Macro/microstructure evolution and mechanical properties of Ti33.3Al alloys by adding WC particles

Abstract

In order to improve mechanical properties of binary TiAl alloys, Ti33.3Al (weight percent, hereafter in wt%) alloys with different WC particles content (1.5%, 3.0%, 4.5%, 6.0%, 7.5%) were prepared by vacuum arc melting. The phase constitution, macro/microstructure evolution and mechanical properties were investigated systematically. XRD results showed that WC disappeared and Ti2AlC phase appeared after adding WC particles because of WC reacting with Ti and Al. In addition, the lattice parameters of α2 phase increased due to the solid solubility of interstitial carbon atoms and substitutional tungsten atoms.
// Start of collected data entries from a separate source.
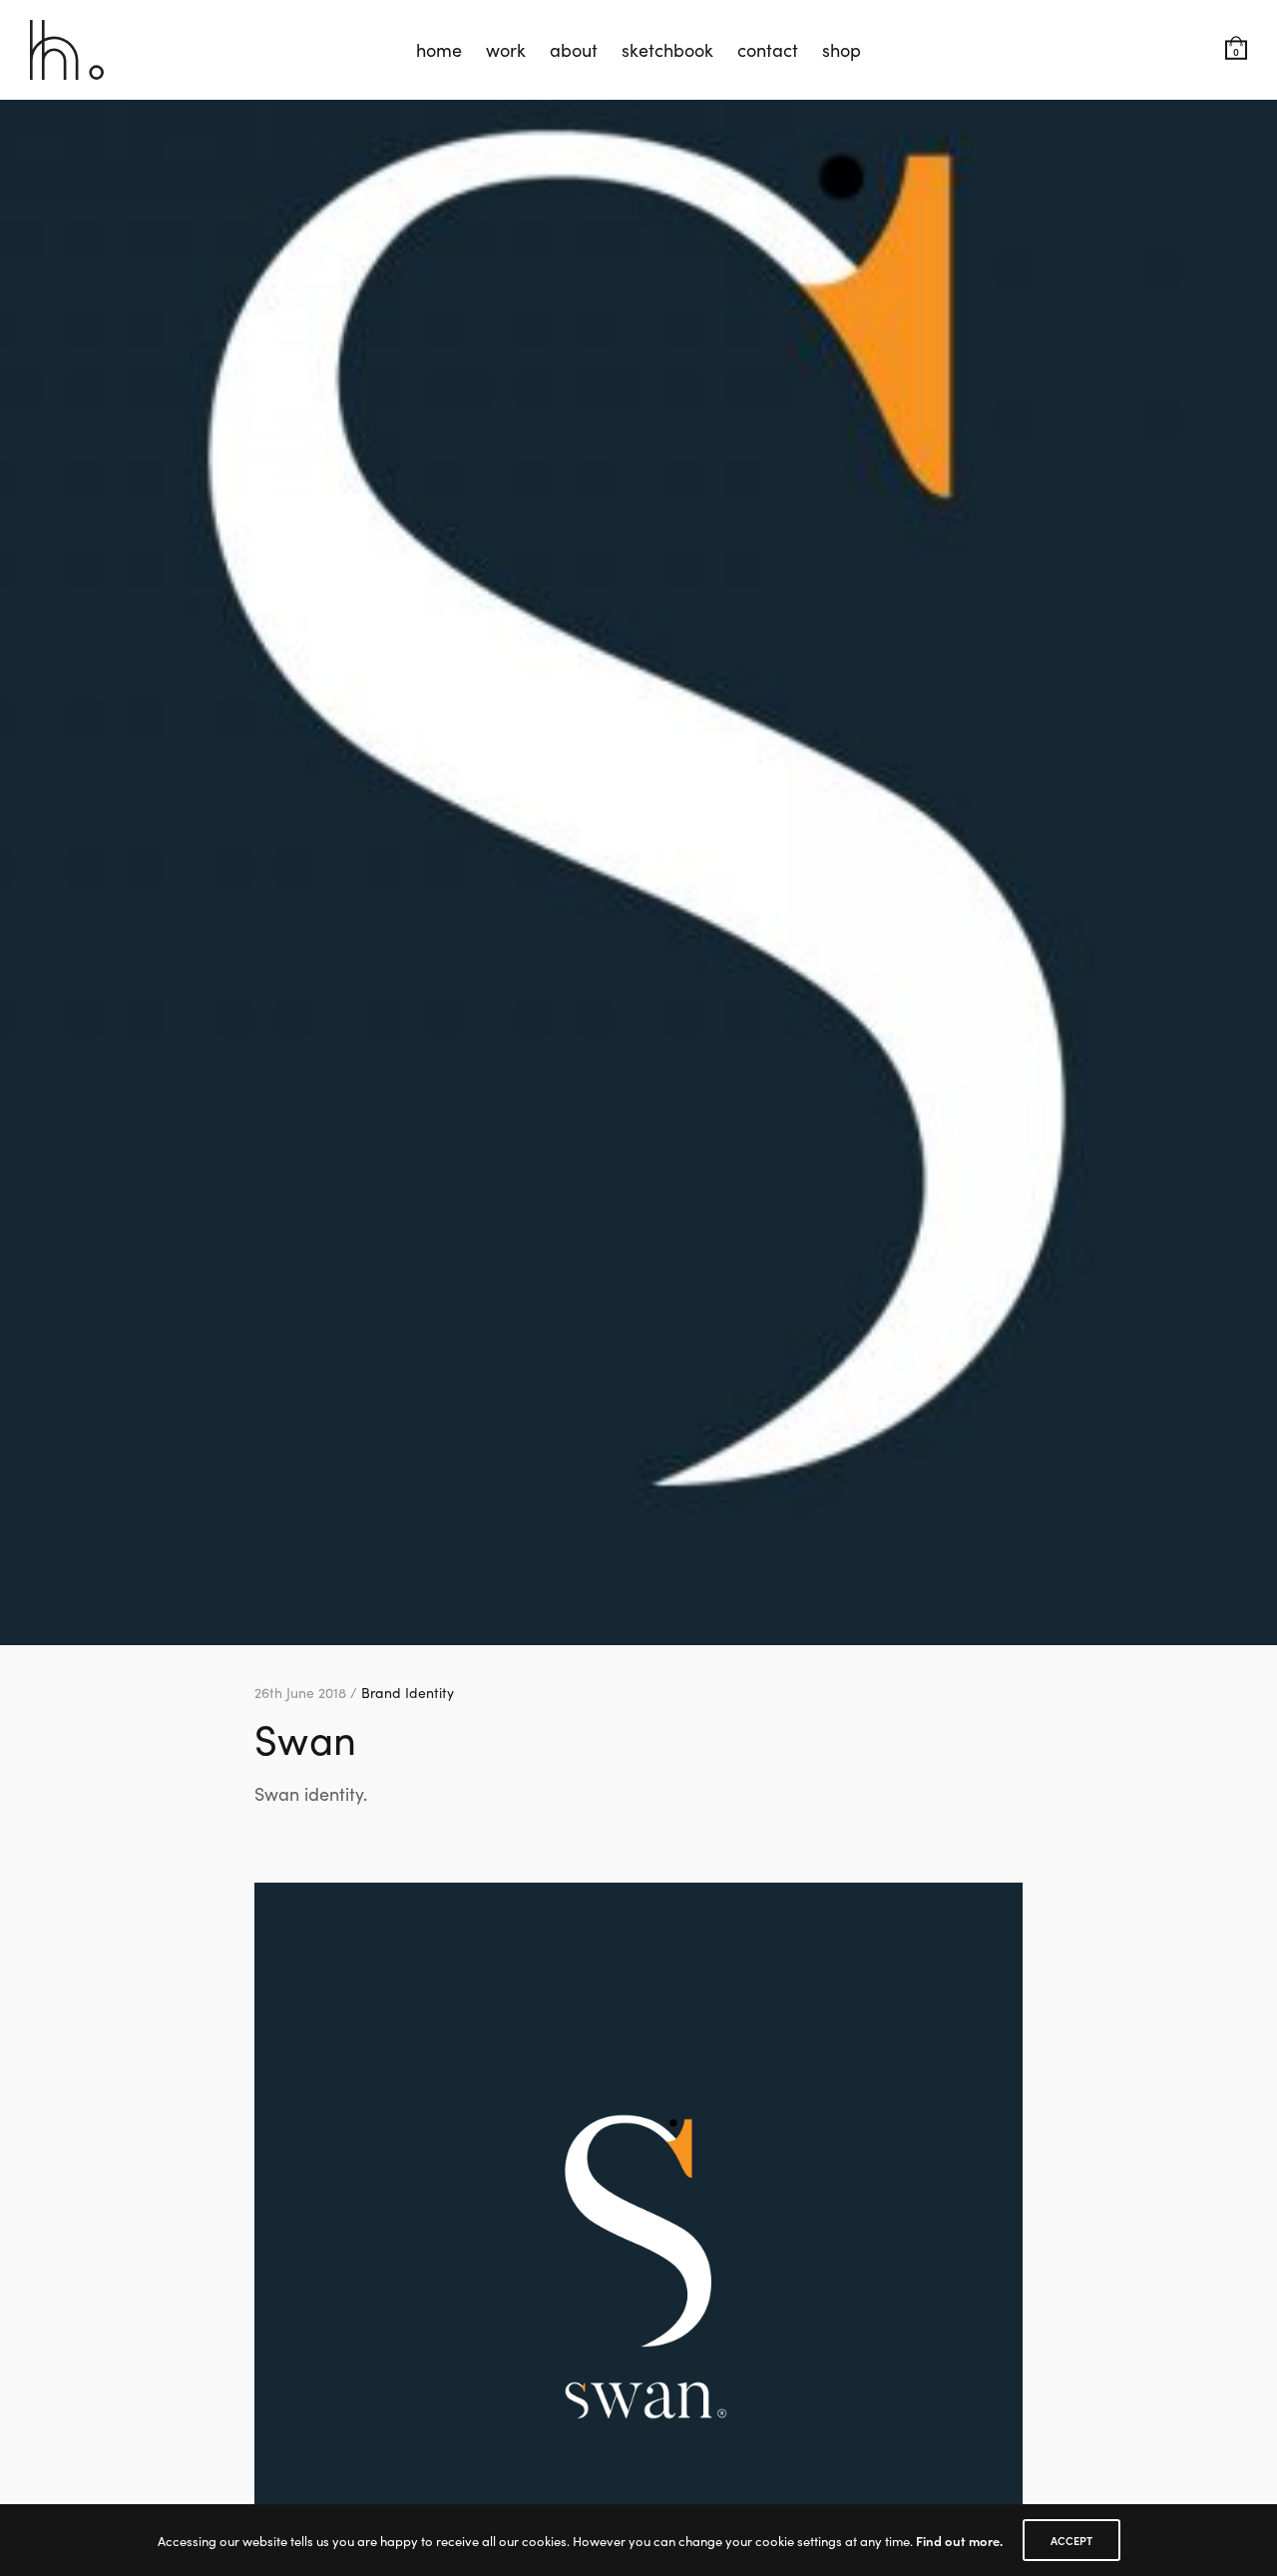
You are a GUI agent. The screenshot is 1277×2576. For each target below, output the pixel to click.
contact (767, 49)
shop (841, 49)
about (574, 49)
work (506, 49)
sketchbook (667, 49)
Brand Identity (407, 1692)
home (439, 49)
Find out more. (959, 2540)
For microstructure, rod-like Ti2AlC particles formed when WC content was more than 3.0%, and the length diameter ratio of Ti2AlC particles increased when WC content was 7.5%. It was found that the shape changing of Ti2AlC was in accordance with the morphology of lamellar colony, which indicated Ti2AlC firstly formed during solidification. The microstructure changed from coarse columnar to fine equiaxed and the average size of lamellar colony decreased from 189.7 to 66.5 µm with increasing WC content. Tungsten segregated and formed a little B2 phase in the lamellar colony when the WC content was more than 6.0%. Compressive testing showed that the strength and the strain were improved from 1847 to 2324 MPa and from 25.7% to 28.5%, respectively. The Vickers hardness of Ti33.3Al alloys was also improved by the addition of WC. The improvement of mechanical properties was caused by the grain refinement, solid solution of carbon and tungsten atoms, reinforcement of Ti2AlC phase and a little B2 phase.